Os livros estavam no escaninho do Departamento de História da Ufs, que demorei a localizar. “O Pulso de Clio” (que eu já comprara, anonimamente, em um lançamento no IHGSE, ao coautor Claudefranklin Monteiro, mas ainda não lera) e “O Elipse de um Farol”, que acabo de ler.
E como sempre faço, o meu exemplar de O Eclipse ficou todo rabiscado com minhas impressões no decorrer da leitura que, a seguir, tento interpretar.

Acho que as “apresentações” e “introduções” prejudicam o suspense, adiam o prazer da leitura ou até a dispensam. A trama pode ser revelada tornando a leitura do corpo principal um detalhamento desinteressante. Quanto mais bem feitos estes preâmbulos, mais podem induzir o leitor a não se enfurnar no livro. Com a roda viva que nos atinge a todos, ler uma orelha, uma contracapa, quanto muito uma apresentação ou uma introdução, é ler demais até. No caso específico deste livro, entretanto, a introdução escrita pelo próprio autor, me encheu de expectativas. Calculei que leria um romance e tanto, no qual seria contada a epopeia do padre José Vivente de Jesus. Eu lá lera alhures sobre ele a sua luta em uma fase crítica de sedimentação da igreja em Sergipe que, finalmente, ganhara um bispo para cuidar do rebanho, saindo um pouco do poder político.

Aprendi que as fontes fragmentadas, deterioradas, são o melhor prato para o historiador. “Selecionar, cruzar, combinar, compor, montar, revelar o detalhes, dar relevância ao secundário, eis o segredo de que a História se vale” (citação de Pesavento, Sandra Jatahy). A célula instiga e, através dela, o corpo pode ser dissecado.

A impressão que tive é que o autor usou Vicente como guia na feitura da didática, demonstrando que os pequenos fiapos esgarçados, e aparentemente imprestáveis, são a melhor matéria prima da história.
Para mim, o primeiro capítulo e mais a introdução esgotaram o assunto...

Os dois personagens, José Vicente de Jesus e o Coronel Sebrão vivem um cenário onde a igreja se romaniza e o estado tenta reter, a qualquer custo, o poder sobre ela. Uma medição de forças, onde os padres quase sempre perdem para os coronéis truculentos. Mas, silenciosamente a igreja vai se impondo, como aqui em Itabaiana, roubou-lhes Moita Bonita e o Saco do Ribeiro, apoiada nas capelas atuantes.
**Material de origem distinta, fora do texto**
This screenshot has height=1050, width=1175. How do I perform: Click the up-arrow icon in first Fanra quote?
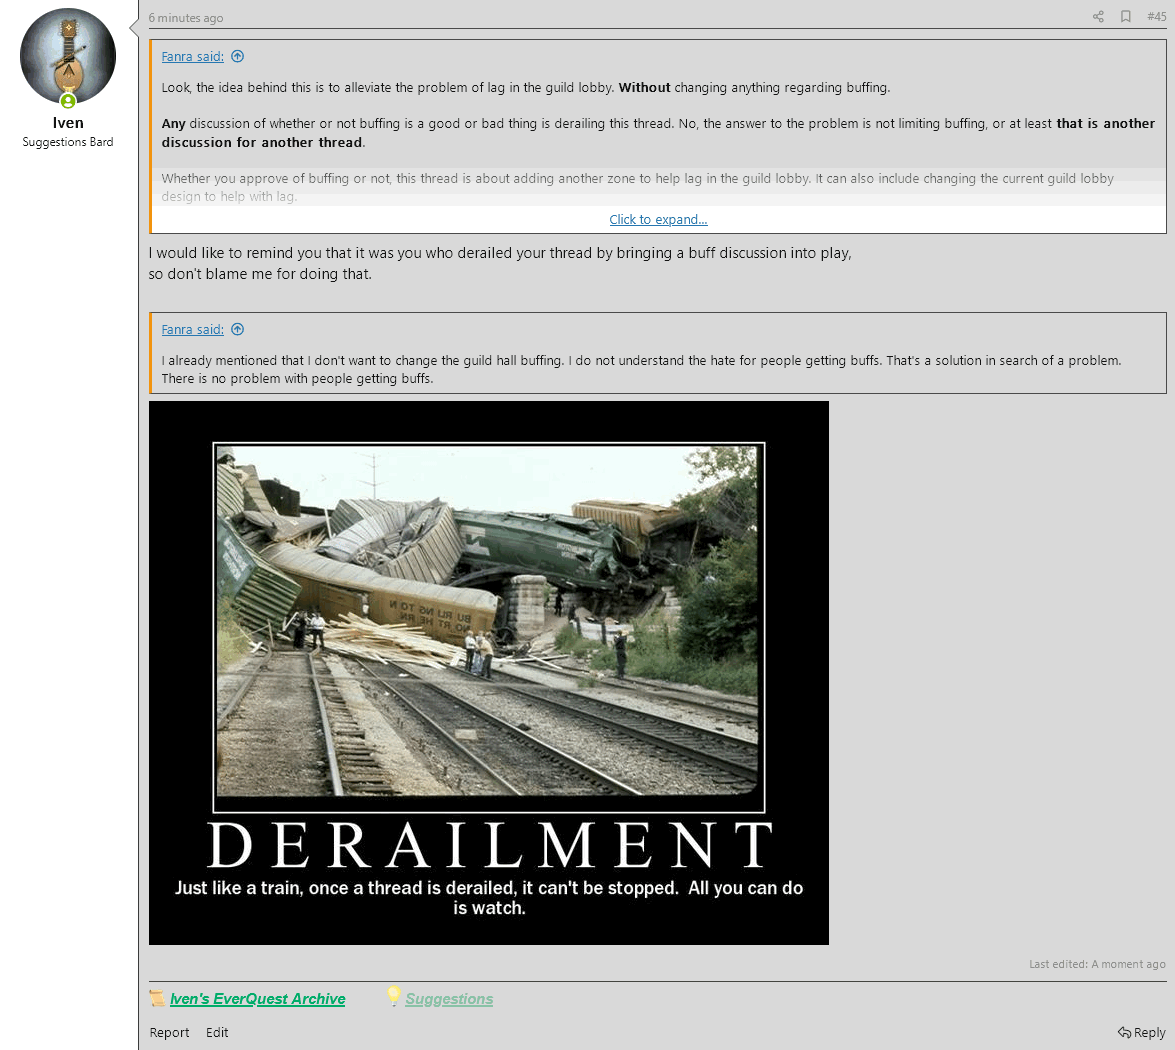(237, 57)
O discurso me pareceu coerente, a menos no julgamento que fez à obra de Vladimir Souza Carvalho, que achei fora de tamanho, lugar e momento. Nos capítulos seguintes, o professor teoriza mais do que narra. Talvez por isso, achei que o texto foi engordados sem necessidade, incorporando obviedades, repetições de passagens já contadas, visando encaixar o ensinamento da ciência, a sua didática que me pareceu esmerada.

Gostei de ter conhecido um pouco mais do padre/cônego Jose Vivente de Jesus, um lagartense que serviu a Itabaiana no rastro de Manoel Baptista Itajahy e que enfrentou com ousadia suicida o portentoso coronel Sebrão. Vladimir Souza Carvalho dedica um capítulo denso (O Conflito de Sebrão com o cônego José Vicente de Jesus) e mais três caxangás (poemas tipo pasquim) tratando do conflito em seu livro “A República Velha em Itabaiana”.
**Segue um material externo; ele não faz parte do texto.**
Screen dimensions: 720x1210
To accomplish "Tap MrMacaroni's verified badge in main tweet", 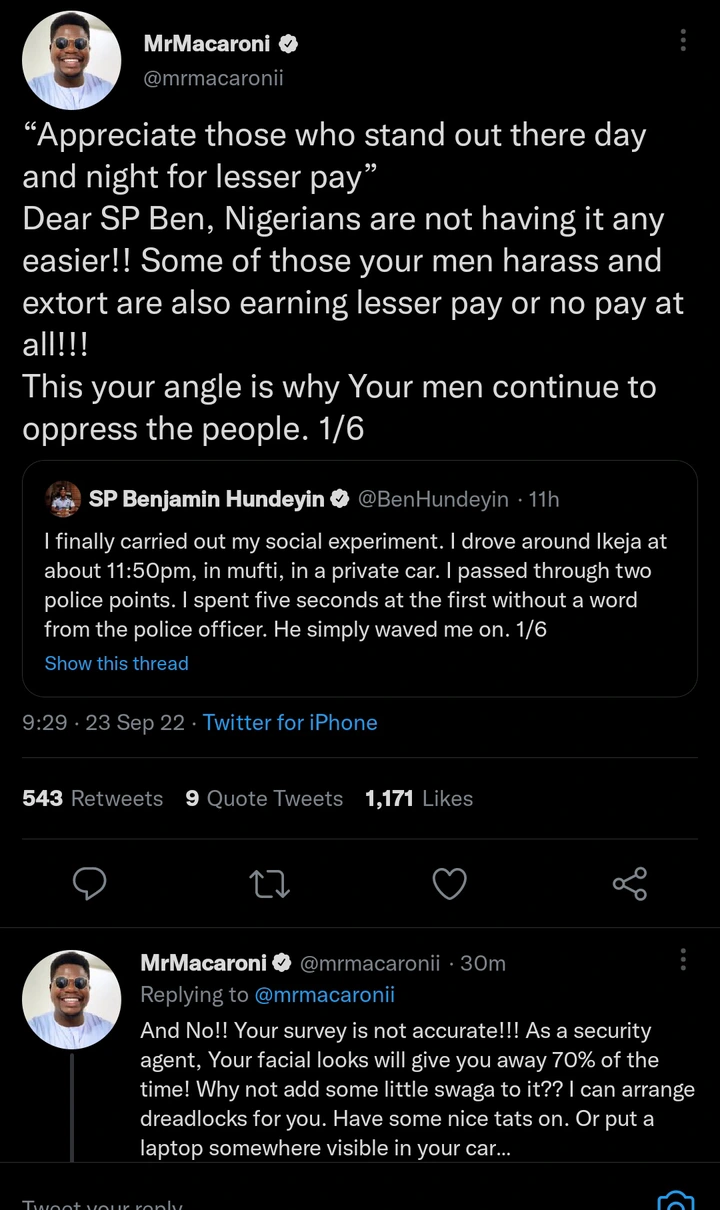I will click(289, 44).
E gostei de ter sido apresentado ao padre intelectual José Gumercindo dos Santos, este filho de Itabaiana, e com todos os pre-requesitos de santo da Igreja, que será um dia ainda.
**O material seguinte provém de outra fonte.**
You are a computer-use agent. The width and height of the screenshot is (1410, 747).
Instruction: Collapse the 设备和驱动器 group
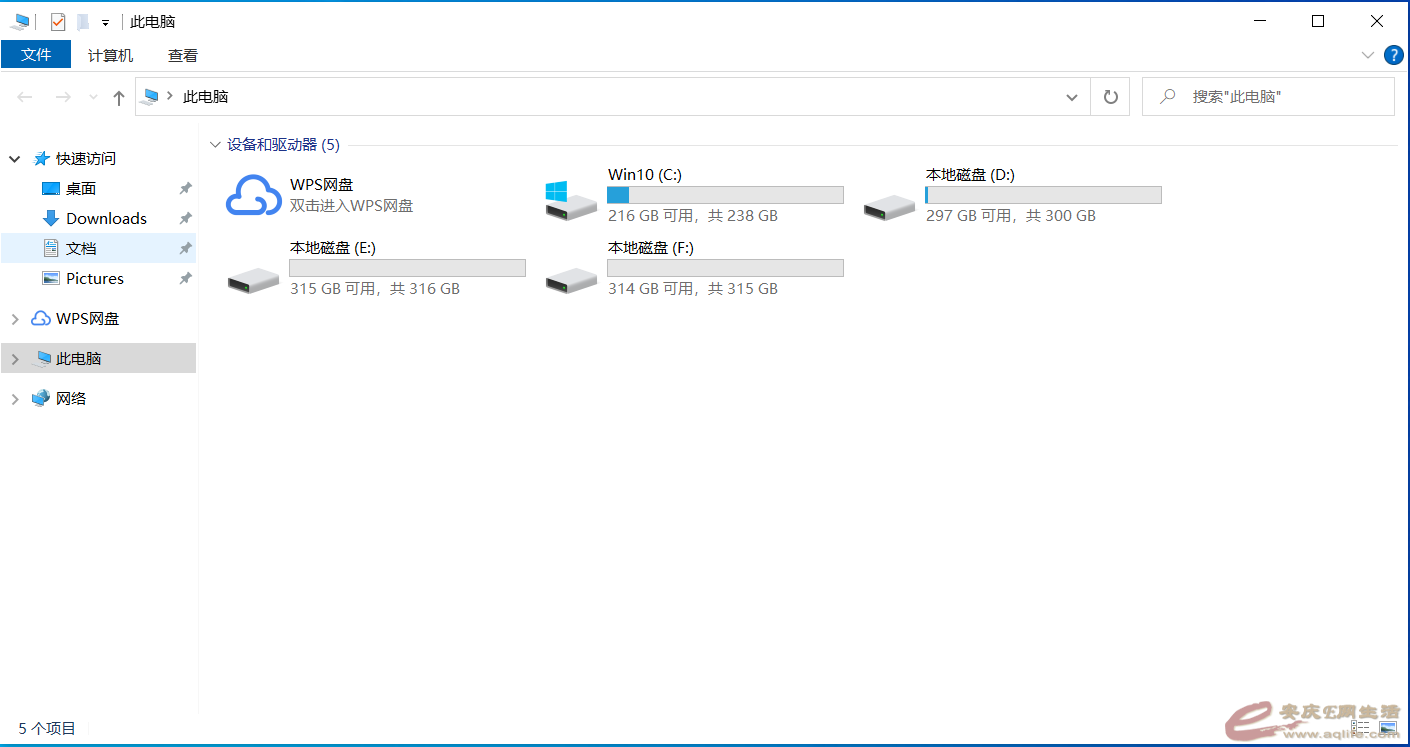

Aracaju, 01 de setembro de 2013, Antônio FJ Saracura)

Post Scriptum: E o exemplar de “O Eclipse de um Farol” sumiu de minha acanhada biblioteca. Precisei reler alguns pontos agora, em maio de 2020, quando finalmente arrumei tempo de botar a resenha no meu blog “Sobre Livros lidos”. Devo ter emprestado a alguém. Mas não tenho a mínima ideia do quem. Não devo emprestar livro algum.